The data:
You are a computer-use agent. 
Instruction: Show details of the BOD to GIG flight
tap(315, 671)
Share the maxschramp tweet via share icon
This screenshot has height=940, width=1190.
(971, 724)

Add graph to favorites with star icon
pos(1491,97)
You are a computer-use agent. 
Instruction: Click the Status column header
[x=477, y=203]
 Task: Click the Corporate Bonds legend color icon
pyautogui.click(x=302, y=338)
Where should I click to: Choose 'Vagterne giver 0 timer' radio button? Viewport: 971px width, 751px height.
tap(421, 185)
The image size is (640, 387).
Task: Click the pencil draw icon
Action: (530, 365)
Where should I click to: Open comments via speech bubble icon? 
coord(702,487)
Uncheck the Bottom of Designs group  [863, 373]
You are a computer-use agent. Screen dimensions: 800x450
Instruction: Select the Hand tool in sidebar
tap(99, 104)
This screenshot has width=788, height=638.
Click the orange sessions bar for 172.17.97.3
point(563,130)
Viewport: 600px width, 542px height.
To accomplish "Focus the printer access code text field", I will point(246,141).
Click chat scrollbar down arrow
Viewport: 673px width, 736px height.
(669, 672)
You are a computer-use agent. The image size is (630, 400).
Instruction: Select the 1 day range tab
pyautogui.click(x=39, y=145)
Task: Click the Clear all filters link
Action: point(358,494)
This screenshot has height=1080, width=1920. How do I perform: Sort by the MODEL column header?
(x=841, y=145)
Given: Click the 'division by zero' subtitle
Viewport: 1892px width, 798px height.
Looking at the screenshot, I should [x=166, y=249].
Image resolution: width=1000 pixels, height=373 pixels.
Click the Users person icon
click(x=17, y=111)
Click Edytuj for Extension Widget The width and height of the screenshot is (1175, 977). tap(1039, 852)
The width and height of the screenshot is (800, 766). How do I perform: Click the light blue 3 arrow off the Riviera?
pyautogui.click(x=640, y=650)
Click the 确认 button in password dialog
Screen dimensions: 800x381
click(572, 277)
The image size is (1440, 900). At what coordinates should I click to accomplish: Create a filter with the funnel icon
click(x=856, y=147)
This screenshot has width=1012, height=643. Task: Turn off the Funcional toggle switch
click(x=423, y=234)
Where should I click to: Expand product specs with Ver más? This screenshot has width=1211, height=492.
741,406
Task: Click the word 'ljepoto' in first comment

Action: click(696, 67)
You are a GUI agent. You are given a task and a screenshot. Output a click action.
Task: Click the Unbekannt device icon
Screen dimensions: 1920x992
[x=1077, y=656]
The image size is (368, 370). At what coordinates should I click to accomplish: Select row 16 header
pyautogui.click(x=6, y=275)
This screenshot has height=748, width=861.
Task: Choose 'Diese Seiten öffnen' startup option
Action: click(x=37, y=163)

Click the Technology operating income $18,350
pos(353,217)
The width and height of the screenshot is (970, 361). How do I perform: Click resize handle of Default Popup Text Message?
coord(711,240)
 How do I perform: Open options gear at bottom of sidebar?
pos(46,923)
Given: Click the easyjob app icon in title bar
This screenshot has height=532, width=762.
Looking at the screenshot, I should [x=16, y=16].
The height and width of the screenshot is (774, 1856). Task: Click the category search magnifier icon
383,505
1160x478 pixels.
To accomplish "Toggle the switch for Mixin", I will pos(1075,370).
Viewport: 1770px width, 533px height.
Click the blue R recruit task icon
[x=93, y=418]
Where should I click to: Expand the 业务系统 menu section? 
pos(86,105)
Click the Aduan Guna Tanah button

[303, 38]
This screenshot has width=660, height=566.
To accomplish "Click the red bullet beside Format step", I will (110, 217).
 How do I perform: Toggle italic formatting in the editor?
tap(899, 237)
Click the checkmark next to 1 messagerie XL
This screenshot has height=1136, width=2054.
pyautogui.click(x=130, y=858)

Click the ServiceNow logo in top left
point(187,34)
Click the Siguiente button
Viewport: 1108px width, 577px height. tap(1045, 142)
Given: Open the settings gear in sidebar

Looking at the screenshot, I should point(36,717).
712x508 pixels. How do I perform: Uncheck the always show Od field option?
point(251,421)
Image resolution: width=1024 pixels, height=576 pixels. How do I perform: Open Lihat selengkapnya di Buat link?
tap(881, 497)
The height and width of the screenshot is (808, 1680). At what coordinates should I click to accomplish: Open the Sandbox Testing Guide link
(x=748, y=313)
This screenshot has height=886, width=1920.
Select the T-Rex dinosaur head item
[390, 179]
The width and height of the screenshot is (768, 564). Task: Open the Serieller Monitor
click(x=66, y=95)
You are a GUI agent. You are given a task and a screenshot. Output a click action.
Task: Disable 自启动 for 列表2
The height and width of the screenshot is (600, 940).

Problem details: Scan the material for the word "computer". Return every line where it is found.

Response area:
You are a computer-use agent. 
You are a computer-use agent. 
You are a computer-use agent. Screen dimensions: 800x450
You are a computer-use agent. The image size is (630, 400).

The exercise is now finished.